» GIVEN TEXT
B has a quantity of wool to be plucked, and she invites the rest of the consonants of the Tempiese alphabet to come to her house and do it. But she knows that consonants by themselves are mutes, and the male vowels belonging to them are therefore tacitly included in the invitation to make them pronounceable. C and D in their turn issue their “At Homes”. It is a treaty which is nominally for the reciprocity of service; but the secret articles belonging to it are, the admission of friends (who help them to do nothing), a small provision of flowers, bonbons, and ad libitum dancing when the wool is done; and as there is nothing in the treaty objectionable to the contracting parties, but, on the contrary, agreeable, the renewal of it is frequent.
The Graminatogjiu, as prepared for the king, was very different to that in its natural and unregal character. His Majesty and the Duke of Genoa having taken their seats at the bottom of a room, with his suite around him, twenty-nine of the prettiest and cleverest damsels of Tempio were ushered in, and sat down in the middle of room, with a basket of flowers placed before them. Each of them received a small piece of wool, the plucking of which served them till the whole scene was finished. […]
The Principessa del Graminatogjiu having selected a bouquet from the vase, presented it to the King. Totally and happily ignorant of all form and ceremony, she, with sweet innocence and simplicity placed it in the hands of her sovereign, as though he had been a shepherd of her native hills, and he received it with a smile indicative of his appreciation of the gift, though no less of his amusement at the difference of a Turin and Tempio presentation. The next bouquet was, of course, presented to the Duke of Genoa, who accepted it in its proper and intended light — namely, an invitation to dance.
The music at length began, and the Duke of Genoa having been claimed by his partner, and the rest of us similarly drawn into the circle, the performance commenced; […] On the present occasion none entered more fully into the spirit of the ballo tondo than those who, though essentially Sarde by birth and feeling, have lived in the presence and influence of the court of Turin, without losing their national character and affections ; a fresh life seemed to be infused into them as they gradually warmed in the dance; and though “some sixty summers o’er”, they were roused into all the life and animation of thirty.

» SUPPLIED DATA

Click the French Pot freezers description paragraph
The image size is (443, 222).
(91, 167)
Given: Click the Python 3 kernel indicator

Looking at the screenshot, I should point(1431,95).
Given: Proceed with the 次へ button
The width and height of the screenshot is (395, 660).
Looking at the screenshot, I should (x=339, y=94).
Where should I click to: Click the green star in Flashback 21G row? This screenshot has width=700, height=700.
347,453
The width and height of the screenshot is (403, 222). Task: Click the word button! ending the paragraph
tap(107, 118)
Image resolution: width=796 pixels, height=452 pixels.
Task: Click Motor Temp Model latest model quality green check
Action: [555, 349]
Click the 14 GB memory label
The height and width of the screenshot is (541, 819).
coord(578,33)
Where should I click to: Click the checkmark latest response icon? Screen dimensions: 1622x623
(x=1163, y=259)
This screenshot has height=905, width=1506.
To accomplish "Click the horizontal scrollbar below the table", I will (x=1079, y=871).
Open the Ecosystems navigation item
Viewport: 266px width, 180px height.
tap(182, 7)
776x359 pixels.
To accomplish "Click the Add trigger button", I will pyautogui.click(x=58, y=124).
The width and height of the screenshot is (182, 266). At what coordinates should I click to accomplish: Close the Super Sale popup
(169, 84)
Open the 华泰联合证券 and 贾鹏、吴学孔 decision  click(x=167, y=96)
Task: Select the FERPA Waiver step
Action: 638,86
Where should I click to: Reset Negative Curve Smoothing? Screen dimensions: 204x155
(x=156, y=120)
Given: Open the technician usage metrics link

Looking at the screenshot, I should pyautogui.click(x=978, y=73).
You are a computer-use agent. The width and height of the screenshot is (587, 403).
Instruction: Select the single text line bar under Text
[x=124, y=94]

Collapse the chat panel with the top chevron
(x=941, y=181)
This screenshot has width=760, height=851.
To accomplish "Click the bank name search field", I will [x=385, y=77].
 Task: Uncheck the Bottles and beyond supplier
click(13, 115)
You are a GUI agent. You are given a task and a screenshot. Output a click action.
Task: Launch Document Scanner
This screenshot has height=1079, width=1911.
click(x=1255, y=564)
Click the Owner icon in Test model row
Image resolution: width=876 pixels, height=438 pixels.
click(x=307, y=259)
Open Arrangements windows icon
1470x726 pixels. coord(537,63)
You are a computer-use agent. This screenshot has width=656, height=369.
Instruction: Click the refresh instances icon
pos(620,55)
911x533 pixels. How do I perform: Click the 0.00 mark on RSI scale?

» SHORT EXERCISE A
Say whether each statement agrees with the Tempio wool-plucking text, answering yes or no and quoting the words that decide it: (i) Twenty-nine young women were brought in for the king's visit. (ii) The Duke of Genoa declined the bouquet offered to him. (iii) The king sat in the middle of the room.
» SHORT EXERCISE B
Using the Tempio wool-plucking text, explain why the male vowels are included in B's invitation.
» SHORT EXERCISE C
Pick up the Tempio wool-plucking text where it stops and continue it.

» WRITTEN ANSWER A
(i) Yes: "twenty-nine of the prettiest and cleverest damsels of Tempio were ushered in"
(ii) No: "who accepted it in its proper and intended light — namely, an invitation to dance"
(iii) No: "His Majesty and the Duke of Genoa having taken their seats at the bottom of a room"

» WRITTEN ANSWER B
B knows that consonants by themselves are mutes. The male vowels belonging to them are therefore tacitly included in the invitation so that the consonants become pronounceable.

» WRITTEN ANSWER C
It was no less amusing on the other hand, to see the Viceroy, with other sedate authorities, for whom the dance had no national charm, figuring in the magic ring; an honor they would doubtless have dispensed with, but which it was politic to accept. After a few waltzes and quadrilles the party broke up, and thus terminated the royal Graminatogjiu.
The gentle zitelle were there, cross-legged on the floor, with a heap of wool apportioned to each of them. Their lovers were lolling and idling by their sides,
“The jest and youthful jollity, The quips and cranks and wanton wiles, Nods and becks and wreathed smiles”, passed with general animation and hilarity, almost drowning the sharp notes of the guitar.
The costumes had none of the extreme formality or wonderful cleanliness in “which they were exhibited to regal eyes”. Perfectly at ease in their daily but elegant dress, they worked at the wool, the bundles of which decreased or remained according to their industry or idleness; or, in equivalent terms, according to the absence or presence of the cavalieri. But the laugh and conversation were suddenly checked by a voice from one of the bystanders, who commenced his song, accompanied by the never-failing guitar. Frequently the “bene, bene”, came from many a voice, indicating the excellence of the composition; and the tale of love being finished, the hero presented the heroine with the flower he had been holding, as the ostensible subject of his song. She placed it in her bosom with an air of triumph, and, after a slight pause, asked one of her friends to answer the verses for her. Having placed himself by her side, he ascertained the true thermometrical state of her heart, and consequent nature of the response that he might give; and being thus armed with her tender weapons, he dictated to her, line by line, the answer, which she accordingly sang. Each line was written down and translated to me as it came forth, and as such it will be presented. Several other Parnassus knights subsequently entered the lists of this poetical tournament, in which love was naturally the cause of each encounter, and produced various “woeful ballads” to their “mistress’s eyebrow”, some of considerable merit. The manual part of the Graminatogjiu was now nearly drawing to a close, but it was quite evident that their ideas had been more wool-gathering than their hands wool-plucking.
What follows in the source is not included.